Soft green rolling hills, beautiful baby blue skies with wispy clouds dotted here and there. Air so clear you can see right to the edge of the world! Water so pure you drink it straight out of the stream and it tastes wonderful. Yes I am in Scotland.
Apart from the above it is also lovely to drive here. No major traffic jams or gridlock. Yesterday I drove straight through the biggest city, Glasgow, with no stops for lights or tailbacks. Unlike Bahrain there is enough roads and enough room for the number of cars.
Today I will embark on one of the world’s great journeys. I am going to drive up the West Coast of Scotland, through Glencoe to Fort William and then on up towards Cape Wrath by way of Poolewe, Aultbae and Ullapool.

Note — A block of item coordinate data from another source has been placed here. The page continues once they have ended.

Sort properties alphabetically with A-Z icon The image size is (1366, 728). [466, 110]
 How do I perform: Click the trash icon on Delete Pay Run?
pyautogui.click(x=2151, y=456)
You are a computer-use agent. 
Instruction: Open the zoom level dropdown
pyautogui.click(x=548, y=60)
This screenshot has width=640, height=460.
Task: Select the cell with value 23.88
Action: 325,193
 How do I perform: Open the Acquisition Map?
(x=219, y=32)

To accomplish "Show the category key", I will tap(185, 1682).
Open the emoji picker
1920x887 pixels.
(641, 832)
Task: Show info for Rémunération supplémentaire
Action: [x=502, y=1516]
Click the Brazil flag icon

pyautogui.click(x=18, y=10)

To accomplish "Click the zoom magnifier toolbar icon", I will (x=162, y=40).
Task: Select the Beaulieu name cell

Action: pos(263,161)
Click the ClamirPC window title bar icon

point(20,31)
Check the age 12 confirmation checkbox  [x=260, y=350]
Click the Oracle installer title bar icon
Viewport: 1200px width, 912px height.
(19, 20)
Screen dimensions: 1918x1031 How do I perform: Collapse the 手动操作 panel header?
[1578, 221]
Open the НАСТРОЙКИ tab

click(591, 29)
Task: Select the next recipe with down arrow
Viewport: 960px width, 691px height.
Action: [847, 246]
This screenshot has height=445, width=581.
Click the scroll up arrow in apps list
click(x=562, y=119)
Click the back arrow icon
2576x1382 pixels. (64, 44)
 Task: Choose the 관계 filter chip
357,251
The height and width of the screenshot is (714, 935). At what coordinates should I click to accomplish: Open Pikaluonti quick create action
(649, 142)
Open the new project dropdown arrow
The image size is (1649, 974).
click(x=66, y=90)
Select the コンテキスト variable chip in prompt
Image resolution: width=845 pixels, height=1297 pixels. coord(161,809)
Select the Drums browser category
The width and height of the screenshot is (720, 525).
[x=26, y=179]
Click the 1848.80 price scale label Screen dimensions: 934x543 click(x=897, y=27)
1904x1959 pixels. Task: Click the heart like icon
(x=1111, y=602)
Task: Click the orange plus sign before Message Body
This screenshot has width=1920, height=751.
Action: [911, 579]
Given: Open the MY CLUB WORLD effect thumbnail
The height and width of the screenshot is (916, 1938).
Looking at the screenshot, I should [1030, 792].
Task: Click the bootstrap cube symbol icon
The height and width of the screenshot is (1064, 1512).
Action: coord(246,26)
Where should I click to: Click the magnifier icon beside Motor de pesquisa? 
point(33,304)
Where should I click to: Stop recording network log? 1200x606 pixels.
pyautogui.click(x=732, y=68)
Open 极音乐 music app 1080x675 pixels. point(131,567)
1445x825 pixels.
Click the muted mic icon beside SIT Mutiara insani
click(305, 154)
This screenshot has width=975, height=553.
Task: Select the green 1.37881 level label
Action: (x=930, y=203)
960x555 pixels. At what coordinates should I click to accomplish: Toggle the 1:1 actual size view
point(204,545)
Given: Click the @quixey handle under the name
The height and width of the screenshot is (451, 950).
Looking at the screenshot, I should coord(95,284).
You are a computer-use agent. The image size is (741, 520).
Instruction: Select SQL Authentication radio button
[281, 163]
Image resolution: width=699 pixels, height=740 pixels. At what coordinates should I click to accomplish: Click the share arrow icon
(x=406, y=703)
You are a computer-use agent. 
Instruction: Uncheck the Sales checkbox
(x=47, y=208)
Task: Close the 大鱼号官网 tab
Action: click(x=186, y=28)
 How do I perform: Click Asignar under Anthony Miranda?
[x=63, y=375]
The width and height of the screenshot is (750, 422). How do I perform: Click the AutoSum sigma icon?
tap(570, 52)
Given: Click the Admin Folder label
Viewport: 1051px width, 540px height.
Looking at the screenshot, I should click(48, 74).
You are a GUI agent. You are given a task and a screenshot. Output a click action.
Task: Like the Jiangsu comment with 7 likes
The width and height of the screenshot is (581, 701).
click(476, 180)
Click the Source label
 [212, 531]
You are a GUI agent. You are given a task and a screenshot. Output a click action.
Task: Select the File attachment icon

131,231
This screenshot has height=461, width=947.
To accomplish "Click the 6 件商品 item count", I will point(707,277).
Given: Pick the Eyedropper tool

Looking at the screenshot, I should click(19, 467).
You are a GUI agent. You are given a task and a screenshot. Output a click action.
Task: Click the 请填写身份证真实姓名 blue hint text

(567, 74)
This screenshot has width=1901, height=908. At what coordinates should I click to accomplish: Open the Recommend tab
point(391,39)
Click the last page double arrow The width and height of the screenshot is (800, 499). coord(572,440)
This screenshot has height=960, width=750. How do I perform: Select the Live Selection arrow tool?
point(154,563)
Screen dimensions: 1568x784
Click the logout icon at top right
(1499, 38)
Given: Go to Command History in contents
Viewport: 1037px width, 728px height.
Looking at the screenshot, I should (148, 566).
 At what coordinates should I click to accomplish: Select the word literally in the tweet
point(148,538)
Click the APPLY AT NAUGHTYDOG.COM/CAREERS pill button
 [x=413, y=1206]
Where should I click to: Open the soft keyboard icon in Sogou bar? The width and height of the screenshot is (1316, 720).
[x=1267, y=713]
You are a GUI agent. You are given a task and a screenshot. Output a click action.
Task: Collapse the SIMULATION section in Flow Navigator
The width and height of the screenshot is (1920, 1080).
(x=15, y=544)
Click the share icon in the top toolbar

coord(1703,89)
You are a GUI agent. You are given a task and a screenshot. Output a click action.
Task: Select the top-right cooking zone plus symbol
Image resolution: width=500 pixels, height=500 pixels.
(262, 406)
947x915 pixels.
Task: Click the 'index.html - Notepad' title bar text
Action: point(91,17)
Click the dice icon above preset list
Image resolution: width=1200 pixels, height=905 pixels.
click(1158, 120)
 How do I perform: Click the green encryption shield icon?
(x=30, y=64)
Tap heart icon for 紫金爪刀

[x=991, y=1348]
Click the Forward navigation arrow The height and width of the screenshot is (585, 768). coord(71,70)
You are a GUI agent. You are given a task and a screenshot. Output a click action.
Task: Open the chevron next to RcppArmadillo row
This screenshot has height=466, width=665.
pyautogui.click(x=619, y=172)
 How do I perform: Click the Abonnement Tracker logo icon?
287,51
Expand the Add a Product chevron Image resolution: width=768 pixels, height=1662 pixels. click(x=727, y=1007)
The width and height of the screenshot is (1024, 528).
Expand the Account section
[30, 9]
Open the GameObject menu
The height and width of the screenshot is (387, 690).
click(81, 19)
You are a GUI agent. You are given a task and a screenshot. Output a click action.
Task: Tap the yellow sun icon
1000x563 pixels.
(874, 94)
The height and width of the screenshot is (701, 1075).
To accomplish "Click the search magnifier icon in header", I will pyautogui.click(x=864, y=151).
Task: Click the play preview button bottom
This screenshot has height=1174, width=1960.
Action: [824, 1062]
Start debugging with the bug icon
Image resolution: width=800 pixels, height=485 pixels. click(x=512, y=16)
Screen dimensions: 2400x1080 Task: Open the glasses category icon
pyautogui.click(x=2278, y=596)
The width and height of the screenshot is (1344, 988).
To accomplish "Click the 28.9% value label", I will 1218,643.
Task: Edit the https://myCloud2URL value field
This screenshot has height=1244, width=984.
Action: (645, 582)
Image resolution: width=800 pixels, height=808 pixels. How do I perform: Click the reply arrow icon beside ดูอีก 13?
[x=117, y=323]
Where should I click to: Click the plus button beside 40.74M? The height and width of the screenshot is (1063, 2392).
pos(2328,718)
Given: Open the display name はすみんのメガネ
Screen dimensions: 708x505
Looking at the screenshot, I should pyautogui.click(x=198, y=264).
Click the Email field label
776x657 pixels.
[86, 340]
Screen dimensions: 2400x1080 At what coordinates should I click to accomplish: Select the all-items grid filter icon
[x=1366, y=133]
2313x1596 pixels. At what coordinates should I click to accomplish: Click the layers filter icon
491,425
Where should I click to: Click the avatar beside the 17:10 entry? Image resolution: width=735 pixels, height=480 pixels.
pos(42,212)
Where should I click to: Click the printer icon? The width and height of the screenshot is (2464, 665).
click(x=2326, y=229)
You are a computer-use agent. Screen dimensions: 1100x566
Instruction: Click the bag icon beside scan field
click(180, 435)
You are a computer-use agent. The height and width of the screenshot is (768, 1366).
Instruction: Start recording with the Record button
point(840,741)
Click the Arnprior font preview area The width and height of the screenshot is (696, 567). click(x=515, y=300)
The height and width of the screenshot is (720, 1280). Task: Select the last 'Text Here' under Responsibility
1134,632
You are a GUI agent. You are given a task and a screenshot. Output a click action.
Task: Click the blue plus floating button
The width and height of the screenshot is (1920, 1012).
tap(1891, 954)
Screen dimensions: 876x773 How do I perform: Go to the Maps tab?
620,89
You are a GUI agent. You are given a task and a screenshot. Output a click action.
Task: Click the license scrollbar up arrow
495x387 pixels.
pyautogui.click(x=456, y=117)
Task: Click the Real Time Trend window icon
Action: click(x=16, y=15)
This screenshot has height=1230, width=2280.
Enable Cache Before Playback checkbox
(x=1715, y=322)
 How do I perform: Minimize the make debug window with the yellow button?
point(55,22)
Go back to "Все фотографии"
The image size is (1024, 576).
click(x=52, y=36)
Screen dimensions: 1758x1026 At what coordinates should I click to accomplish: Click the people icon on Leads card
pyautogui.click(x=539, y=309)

What makes this drive so great is the dramatic hills and glens, the free flowing burns and streams, the serene sea lochs and the narrow single track winding roads that you drive along at a speed slow enough to be able to take in all around you, and wonder.
Then there is the wildlife, the golden eagle soaring above you, the mighty red stag standing on the ridge keeping a watchful eye on his harem, the blubbery seals lying about on the rocks trying to get some heat, and the rabbits and pheasants that are constantly playing chicken in the road. Sounds idyllic and it is until the tractor comes around the corner. It is harvest season and tractors are out in force and they are massive. Now you have to reverse half a kilometre back along the windy road to a passing place and that’s not easy for someone who has only reversed into parking spaces for the last 20 years. Still it’s all part of the fun.
The fun stops in a couple of days when I head back to England, not that I don’t like England and not that it does not have its own wonderful scenery, it does, but because of the aforementioned traffic. The fun stops as soon as you hit the M6. Hundreds of trucks going about their business thousands of cars all trying to get to the same place at the same time. Slower and slower is your progress the further south you go until you come to a complete stop on the car park that is the M25.
The London orbital road was created in the in the 60s and 70s but only completed in 1986. It is 188km long and was meant to enable the free flow of traffic around London. The problem with the M25 is that it is not just a ring road it is also a hub. If I want to get from Corydon to Uxbridge, then it is the perfect solution but if I want to go from Oxford to Dover, why do I need to go around the M25? I do because they made all the other motorways converge with it. There is no point now in trying to fix it. They would probably make it worse and anyway the self driving car is on its way and that will massively reduce the number of cars on the road. Might even be a help for Bahrain as well.